### Texto escolhido
--------------------------------------------------

Quanto vale uma estrela Michelin?
Se tudo correr como foi anunciado, Portugal vai nesta quarta-feira duplicar o seu número de estrelas Michelin. Há quem fale numa “nova era”.
Trabalho, trabalho, trabalho. Mas também dinheiro, muito dinheiro. Não é sem esforço que se consegue uma estrela Michelin. E também não se pode dizer que basta querer muito para a conseguir. Qual o caminho para que um restaurante seja premiado pelo guia mais famoso do mundo? Ninguém sabe exactamente. Mas sabe-se que não é fácil.
O anúncio sobre as novas estrelas para a Península Ibérica será feito nesta quarta-feira ao princípio da noite, em Girona. Mas quando em Outubro o director de relações exteriores do Guia Michelin, Ángel Pardo, informou os jornalistas que Portugal iria duplicar o número de estrelas — passariam de 17 para 34 — fez prever que se estava a abrir um novo capítulo na alta restauração portuguesa.
O chef João Rodrigues aponta para “um novo paradigma”, Leonel Pereira fala numa “nova era”. Se houve este salto gigante é porque certamente começaram a ter peso alguns factores que até aqui estiveram fora das ponderações dos misteriosos inspectores — misteriosos porque não só são anónimos quando se sentam à mesa, como ninguém sabe exactamente o que avaliam.
“A estrela que os chefs ganhavam há dez, 15 anos era muito mais sofrida”, afirma Leonel Pereira, do restaurante São Gabriel, em Almancil (com uma estrela Michelin). Agora, “o guia modernizou-se”. “Continua a ser o melhor guia do mundo, sem dúvida nenhuma”, mas terá aligeirado os critérios para a atribuição em Portugal e Espanha, que eram particularmente duros quando comparados com os usados em outros países. “Em Londres ou Nova Iorque um restaurante com uma estrela tem menos qualidade do que na Península Ibérica.”

--------------------------------------------------

### Exercícios
1 - Transcreve tal como estão as linhas dos registos, desde a que contém "Screen dimensions: 640x480" até ao fim dos registos, incluindo as duas pontas.
2 - Retoma o texto sobre as estrelas Michelin e continua-o depois da última frase.

Linhas de dados de apontamento:
--------------------------------------------------

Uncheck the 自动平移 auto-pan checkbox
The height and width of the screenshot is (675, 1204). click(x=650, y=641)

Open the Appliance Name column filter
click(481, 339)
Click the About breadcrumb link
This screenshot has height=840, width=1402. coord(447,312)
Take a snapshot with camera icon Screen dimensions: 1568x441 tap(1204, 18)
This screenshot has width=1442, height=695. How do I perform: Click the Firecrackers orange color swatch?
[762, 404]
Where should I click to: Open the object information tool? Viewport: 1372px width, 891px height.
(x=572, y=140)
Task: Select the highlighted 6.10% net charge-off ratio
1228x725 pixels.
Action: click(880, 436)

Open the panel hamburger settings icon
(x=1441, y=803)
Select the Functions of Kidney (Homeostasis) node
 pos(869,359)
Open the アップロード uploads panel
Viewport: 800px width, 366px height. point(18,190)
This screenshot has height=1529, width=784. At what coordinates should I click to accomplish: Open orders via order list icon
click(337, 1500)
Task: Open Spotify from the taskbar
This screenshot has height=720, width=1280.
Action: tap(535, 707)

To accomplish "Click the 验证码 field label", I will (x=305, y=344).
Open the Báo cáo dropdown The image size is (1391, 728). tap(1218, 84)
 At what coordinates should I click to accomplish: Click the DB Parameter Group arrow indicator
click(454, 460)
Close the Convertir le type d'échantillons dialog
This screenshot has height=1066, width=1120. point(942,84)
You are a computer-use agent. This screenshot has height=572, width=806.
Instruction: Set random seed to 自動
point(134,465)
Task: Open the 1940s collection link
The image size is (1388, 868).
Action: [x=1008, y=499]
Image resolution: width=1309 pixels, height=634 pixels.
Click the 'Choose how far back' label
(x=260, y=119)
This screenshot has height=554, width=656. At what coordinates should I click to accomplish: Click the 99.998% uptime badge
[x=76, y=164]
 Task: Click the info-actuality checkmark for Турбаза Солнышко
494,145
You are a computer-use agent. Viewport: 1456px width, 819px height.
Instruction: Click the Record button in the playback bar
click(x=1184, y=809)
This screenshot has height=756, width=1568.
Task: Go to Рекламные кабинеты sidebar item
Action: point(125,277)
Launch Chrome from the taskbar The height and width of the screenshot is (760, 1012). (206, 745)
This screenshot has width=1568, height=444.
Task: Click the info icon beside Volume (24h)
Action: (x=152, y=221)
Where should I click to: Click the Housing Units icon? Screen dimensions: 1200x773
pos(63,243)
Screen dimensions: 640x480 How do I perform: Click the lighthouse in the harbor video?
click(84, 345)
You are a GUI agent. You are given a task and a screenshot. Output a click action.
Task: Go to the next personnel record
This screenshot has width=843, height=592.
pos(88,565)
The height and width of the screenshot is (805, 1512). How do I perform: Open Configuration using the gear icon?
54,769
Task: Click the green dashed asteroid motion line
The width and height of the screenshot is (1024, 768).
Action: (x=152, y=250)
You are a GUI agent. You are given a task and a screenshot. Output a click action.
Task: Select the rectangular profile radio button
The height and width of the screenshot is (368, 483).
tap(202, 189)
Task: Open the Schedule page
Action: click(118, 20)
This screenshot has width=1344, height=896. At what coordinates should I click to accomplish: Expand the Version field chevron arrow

--------------------------------------------------

### Respostas
1 -
Screen dimensions: 640x480 How do I perform: Click the lighthouse in the harbor video?
click(84, 345)
You are a GUI agent. You are given a task and a screenshot. Output a click action.
Task: Go to the next personnel record
This screenshot has width=843, height=592.
pos(88,565)
The height and width of the screenshot is (805, 1512). How do I perform: Open Configuration using the gear icon?
54,769
Task: Click the green dashed asteroid motion line
The width and height of the screenshot is (1024, 768).
Action: (x=152, y=250)
You are a GUI agent. You are given a task and a screenshot. Output a click action.
Task: Select the rectangular profile radio button
The height and width of the screenshot is (368, 483).
tap(202, 189)
Task: Open the Schedule page
Action: click(118, 20)
This screenshot has width=1344, height=896. At what coordinates should I click to accomplish: Expand the Version field chevron arrow

2 -
O Guia Michelin, criado em França em 1900, não explica o porquê das suas recomendações ou das descidas de classificação. Simplesmente atribui as estrelas: uma significa “um restaurante muito bom na sua categoria”; duas “cozinha excelente, que justifica um desvio”; três, o máximo, “cozinha excepcional, que justifica uma viagem”. Garante que avalia “apenas o que está no prato”, de acordo com cinco critérios: qualidade dos ingredientes; técnica na preparação e combinação de sabores; criatividade; equilíbrio qualidade/preço; consistência dos padrões. Não fala em toalhas nas mesas, em cutelaria, cristais ou ingredientes luxuosos como trufas, caviar, foie gras.
Mas, até agora, “nenhum dos restaurantes premiados em Portugal tem mesas sem toalha”, refere Henrique Sá Pessoa, que muitos apostam que irá receber nesta quarta-feira a sua primeira estrela para o Alma, em Lisboa (onde não há toalhas). Os critérios usados pelos inspectores são um enigma, diz. “É uma linha invisível e ninguém deve viver obcecado com isso. Se esse trabalho for reconhecido pelo Guia, é a cereja no topo do bolo.”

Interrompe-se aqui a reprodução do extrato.